[ACTIVITY]: The lines from the top of the records below through the one containing "Pick the dark" are to be transcribed exactly, and nothing else is to be added.

Collected data entries:
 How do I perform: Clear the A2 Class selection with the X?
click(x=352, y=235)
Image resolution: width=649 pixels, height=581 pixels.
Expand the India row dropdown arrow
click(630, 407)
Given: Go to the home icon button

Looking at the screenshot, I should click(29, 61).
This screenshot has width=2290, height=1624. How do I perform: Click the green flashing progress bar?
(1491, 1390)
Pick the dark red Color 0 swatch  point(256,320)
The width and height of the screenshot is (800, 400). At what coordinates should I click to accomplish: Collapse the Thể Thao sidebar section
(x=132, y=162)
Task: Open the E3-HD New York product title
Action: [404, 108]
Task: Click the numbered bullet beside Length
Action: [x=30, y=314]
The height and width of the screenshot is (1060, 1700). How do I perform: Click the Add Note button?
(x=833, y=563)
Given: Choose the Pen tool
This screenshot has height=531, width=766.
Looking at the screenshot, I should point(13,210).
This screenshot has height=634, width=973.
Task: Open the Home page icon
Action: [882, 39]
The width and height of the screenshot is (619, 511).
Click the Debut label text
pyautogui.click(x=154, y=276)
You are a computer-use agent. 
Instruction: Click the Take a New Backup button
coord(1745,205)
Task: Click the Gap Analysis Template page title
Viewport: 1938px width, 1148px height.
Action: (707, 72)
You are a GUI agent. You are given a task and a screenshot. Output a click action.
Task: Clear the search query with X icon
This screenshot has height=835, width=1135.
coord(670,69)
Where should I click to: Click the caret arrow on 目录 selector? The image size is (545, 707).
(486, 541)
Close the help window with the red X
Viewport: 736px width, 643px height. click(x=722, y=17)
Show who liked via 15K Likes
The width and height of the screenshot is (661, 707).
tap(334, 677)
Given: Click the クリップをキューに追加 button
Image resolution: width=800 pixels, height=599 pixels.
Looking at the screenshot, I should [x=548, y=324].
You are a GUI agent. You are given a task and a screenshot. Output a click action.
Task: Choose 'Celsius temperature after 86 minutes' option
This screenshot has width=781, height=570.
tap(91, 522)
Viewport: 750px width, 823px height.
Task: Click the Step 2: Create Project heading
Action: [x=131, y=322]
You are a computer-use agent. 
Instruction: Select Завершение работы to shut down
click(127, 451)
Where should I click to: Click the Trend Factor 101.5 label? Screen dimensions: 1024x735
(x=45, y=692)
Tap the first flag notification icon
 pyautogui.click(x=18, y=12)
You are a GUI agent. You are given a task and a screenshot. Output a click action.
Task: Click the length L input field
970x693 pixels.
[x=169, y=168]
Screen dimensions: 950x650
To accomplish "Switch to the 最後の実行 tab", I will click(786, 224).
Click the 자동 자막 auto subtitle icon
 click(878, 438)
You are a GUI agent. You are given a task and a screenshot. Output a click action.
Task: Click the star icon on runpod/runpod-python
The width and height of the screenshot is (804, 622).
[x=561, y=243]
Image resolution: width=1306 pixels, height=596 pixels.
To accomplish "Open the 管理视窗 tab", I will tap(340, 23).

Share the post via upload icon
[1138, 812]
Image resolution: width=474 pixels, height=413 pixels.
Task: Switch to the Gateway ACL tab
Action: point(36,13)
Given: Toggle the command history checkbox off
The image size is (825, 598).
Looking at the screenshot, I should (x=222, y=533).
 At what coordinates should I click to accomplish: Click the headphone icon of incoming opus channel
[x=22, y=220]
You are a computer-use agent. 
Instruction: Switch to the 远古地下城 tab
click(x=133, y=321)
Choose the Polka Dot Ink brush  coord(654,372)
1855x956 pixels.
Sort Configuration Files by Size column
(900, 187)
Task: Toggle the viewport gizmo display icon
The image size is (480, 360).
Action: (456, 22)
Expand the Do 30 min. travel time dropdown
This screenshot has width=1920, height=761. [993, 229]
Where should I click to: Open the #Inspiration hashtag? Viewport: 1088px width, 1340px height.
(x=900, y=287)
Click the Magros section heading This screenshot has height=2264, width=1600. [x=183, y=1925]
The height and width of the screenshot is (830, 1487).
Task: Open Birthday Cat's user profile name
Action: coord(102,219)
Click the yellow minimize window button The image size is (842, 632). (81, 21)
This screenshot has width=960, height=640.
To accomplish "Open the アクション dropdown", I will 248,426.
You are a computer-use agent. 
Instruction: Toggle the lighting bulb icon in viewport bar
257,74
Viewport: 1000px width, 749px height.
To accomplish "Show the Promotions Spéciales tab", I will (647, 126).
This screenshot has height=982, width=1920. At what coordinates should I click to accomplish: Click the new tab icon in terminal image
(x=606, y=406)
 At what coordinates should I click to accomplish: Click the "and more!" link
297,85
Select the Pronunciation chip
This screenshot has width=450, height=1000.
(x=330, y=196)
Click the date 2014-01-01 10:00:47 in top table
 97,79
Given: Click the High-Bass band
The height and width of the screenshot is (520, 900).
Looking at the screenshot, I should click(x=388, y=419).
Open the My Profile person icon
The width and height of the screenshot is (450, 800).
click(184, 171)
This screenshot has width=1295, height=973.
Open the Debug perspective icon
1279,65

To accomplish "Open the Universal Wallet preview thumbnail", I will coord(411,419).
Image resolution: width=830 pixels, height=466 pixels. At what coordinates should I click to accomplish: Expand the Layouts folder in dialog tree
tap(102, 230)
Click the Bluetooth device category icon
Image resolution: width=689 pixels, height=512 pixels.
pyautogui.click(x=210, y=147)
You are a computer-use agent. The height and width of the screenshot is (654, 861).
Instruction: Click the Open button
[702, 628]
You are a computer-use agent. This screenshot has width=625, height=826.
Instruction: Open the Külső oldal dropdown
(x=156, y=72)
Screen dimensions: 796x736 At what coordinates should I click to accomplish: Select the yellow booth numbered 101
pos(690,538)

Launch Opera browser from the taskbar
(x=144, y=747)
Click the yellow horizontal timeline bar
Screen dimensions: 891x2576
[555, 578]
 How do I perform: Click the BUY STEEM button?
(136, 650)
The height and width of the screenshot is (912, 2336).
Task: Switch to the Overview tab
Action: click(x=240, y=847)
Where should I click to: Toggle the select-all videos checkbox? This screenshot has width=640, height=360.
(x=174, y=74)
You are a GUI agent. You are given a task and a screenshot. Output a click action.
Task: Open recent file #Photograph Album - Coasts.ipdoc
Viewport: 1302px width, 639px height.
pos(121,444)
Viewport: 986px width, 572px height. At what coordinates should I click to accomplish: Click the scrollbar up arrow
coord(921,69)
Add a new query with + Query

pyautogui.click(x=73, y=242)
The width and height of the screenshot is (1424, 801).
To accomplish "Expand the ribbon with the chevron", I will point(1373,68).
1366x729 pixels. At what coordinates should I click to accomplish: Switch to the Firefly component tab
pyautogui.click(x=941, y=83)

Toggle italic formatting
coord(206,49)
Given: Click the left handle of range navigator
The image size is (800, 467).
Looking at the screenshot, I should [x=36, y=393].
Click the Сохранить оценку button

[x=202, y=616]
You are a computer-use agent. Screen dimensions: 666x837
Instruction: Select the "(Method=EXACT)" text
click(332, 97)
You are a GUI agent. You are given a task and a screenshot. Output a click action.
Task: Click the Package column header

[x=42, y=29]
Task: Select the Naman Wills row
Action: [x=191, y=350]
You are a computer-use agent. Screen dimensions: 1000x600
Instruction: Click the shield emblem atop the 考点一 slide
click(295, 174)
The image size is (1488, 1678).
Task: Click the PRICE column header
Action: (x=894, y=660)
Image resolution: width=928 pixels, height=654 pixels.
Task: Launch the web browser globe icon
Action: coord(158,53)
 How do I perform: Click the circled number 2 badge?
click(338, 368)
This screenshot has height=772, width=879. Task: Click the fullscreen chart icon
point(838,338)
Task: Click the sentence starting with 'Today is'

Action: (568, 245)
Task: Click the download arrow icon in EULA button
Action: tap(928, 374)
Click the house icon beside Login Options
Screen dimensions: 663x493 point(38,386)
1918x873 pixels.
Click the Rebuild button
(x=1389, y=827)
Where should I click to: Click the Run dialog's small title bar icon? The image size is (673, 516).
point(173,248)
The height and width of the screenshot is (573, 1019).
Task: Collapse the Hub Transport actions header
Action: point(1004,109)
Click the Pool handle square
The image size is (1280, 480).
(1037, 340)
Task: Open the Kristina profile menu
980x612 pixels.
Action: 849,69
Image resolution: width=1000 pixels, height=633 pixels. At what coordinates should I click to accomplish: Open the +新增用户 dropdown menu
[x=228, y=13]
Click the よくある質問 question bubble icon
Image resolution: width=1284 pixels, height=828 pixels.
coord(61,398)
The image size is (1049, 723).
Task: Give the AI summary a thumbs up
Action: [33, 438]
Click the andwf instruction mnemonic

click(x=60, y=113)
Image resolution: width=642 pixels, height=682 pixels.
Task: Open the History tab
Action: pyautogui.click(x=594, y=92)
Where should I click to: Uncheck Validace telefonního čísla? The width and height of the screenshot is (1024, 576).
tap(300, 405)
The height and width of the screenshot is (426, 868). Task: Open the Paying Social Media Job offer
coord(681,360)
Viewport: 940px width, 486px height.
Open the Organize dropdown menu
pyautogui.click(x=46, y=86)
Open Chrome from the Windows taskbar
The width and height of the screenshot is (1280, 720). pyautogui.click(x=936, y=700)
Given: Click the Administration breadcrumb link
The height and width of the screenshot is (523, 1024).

[ANSWER FOR THE TASK]:
 How do I perform: Clear the A2 Class selection with the X?
click(x=352, y=235)
Image resolution: width=649 pixels, height=581 pixels.
Expand the India row dropdown arrow
click(630, 407)
Given: Go to the home icon button

Looking at the screenshot, I should click(29, 61).
This screenshot has width=2290, height=1624. How do I perform: Click the green flashing progress bar?
(1491, 1390)
Pick the dark red Color 0 swatch  point(256,320)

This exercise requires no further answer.